Pour vous, qu'est-ce que le travail ? Un jeu ? Un défi ? Une source de revenus ?
Xavier Fontanet. C'est beaucoup de choses en même temps. Au début j'ai avant tout travaillé pour être indépendant. Je me suis marié très jeune, nous avons eu des enfants très jeunes, mon épouse et moi voulions nous assumer, nous n'avions pas le choix. Mais le travail a été très vite très intéressant.

Pensez-vous que l'on puisse s'épanouir comme vous quel que soit son poste dans l'entreprise ?
Bien sûr. Il faut exceller, quel que soit son poste. Chez Essilor, nous sommes leaders mondiaux (numéro 1 mondial des verres correcteurs), chacun doit être au top car son salaire rentre dans le coût du produit, toute la chaîne de coûts doit être compétitive. Nos ouvriers ont en face d'eux des Japonais, des Brésiliens, et c'est le même challenge pour les informaticiens, les vendeurs, les chercheurs, les assistantes, les PDG ! Chacun a sa place et son rôle. J'admire cent fois plus une bonne assistante et une femme de ménage professionnelle qu'un manager médiocre aussi diplômé soit-il.

Le livre de Corinne Maier, "Bonjour Paresse" a rencontré un succès inattendu. Les papiers sur le malaise des cadres se succèdent. François Dupuy, sociologue, vient de publier "La fatigue des élites" (lire l'interview). Que se passe-t-il ?
Le livre de Corinne Maier… Ce livre n'est possible que parce que Corinne Maier travaille dans un monopole et que les clients de son entreprise sont, pour l'instant, captifs. Chez Essilor, avec la concurrence que nous avons, ce serait impossible. De tels comportements mettraient l'entreprise même en danger. J'ai entendu des gens chez Essilor dire : "C'est une honte d'écrire des choses pareilles !".

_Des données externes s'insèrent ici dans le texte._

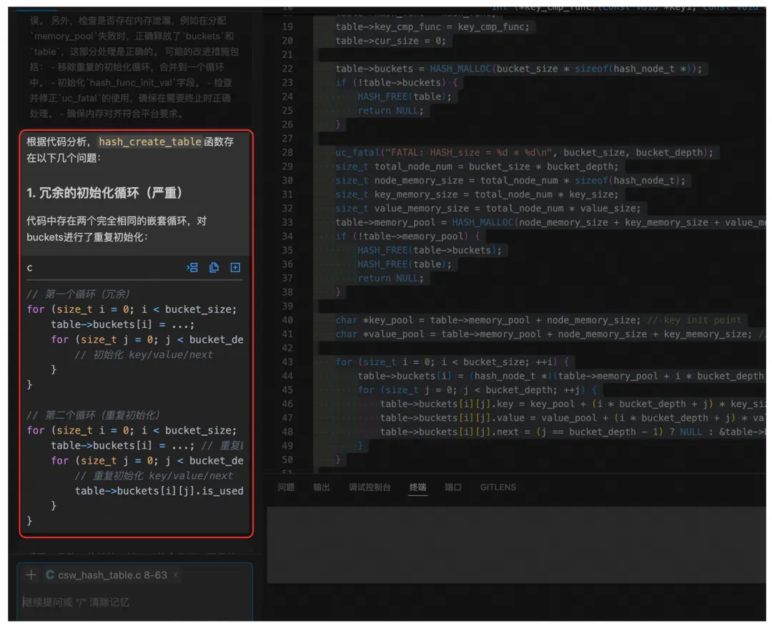Add context with the plus icon
The image size is (772, 628).
click(x=31, y=575)
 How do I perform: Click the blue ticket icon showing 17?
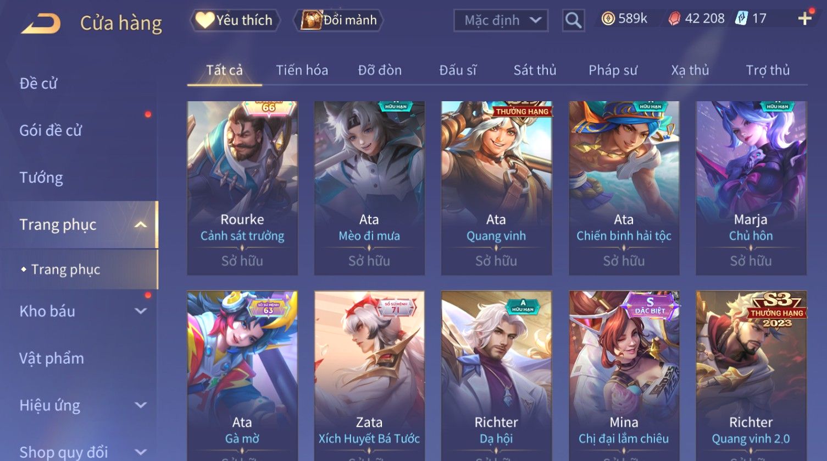(x=742, y=18)
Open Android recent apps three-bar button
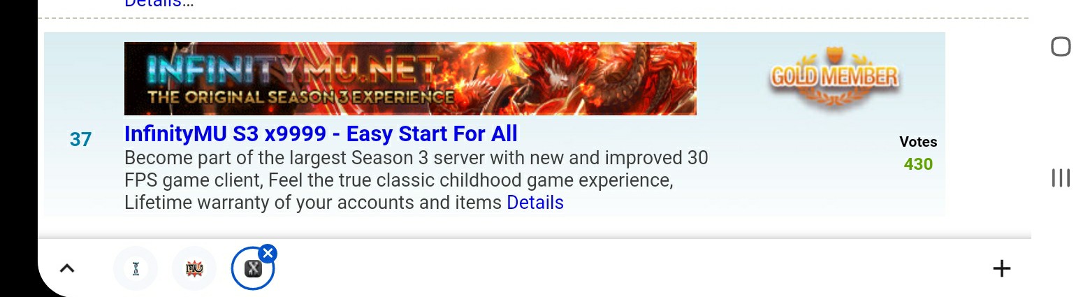1090x297 pixels. point(1061,178)
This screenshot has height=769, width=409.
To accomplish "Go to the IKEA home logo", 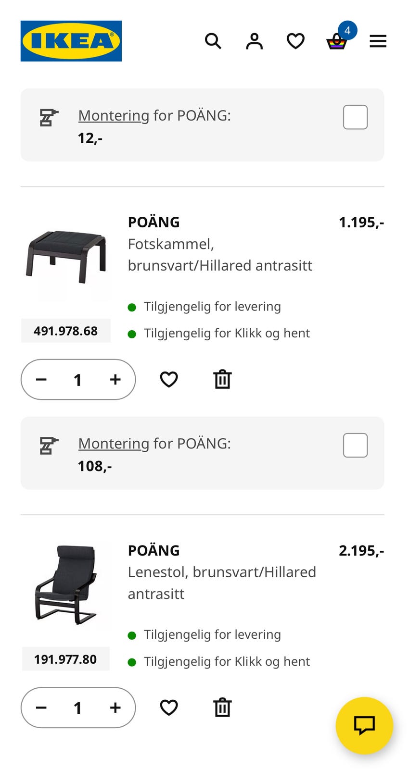I will point(71,41).
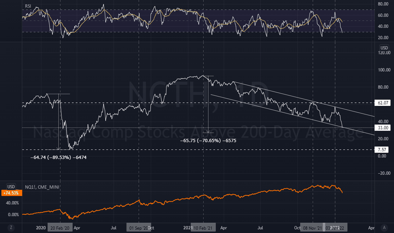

Les gens sont réalistes et savent qu'il faut travailler"

Constatez-vous une perte de sens dans l'entreprise ? Comment donner du sens au travail ?
Je ne constate pas ce type de comportement autour de moi. Je connais le monde concurrentiel, nous ne vivons que si nous arrivons à vendre, nos recettes de demain sont la qualité du travail d'aujourd'hui. Dans ce genre d'environnement, qui est le nôtre, les gens sont réalistes et savent qu'il faut travailler. La cohabitation quotidienne avec les Indiens, les Coréens, les Thais et les Chinois vous remet les idées en place. Si nous ne sommes pas performants, nous serons balayés. Nous faisons des enquêtes chaque année auprès de 4.000 personnes tirées au sort dans le groupe et dans tous les pays. En général les résultats sont très encourageants.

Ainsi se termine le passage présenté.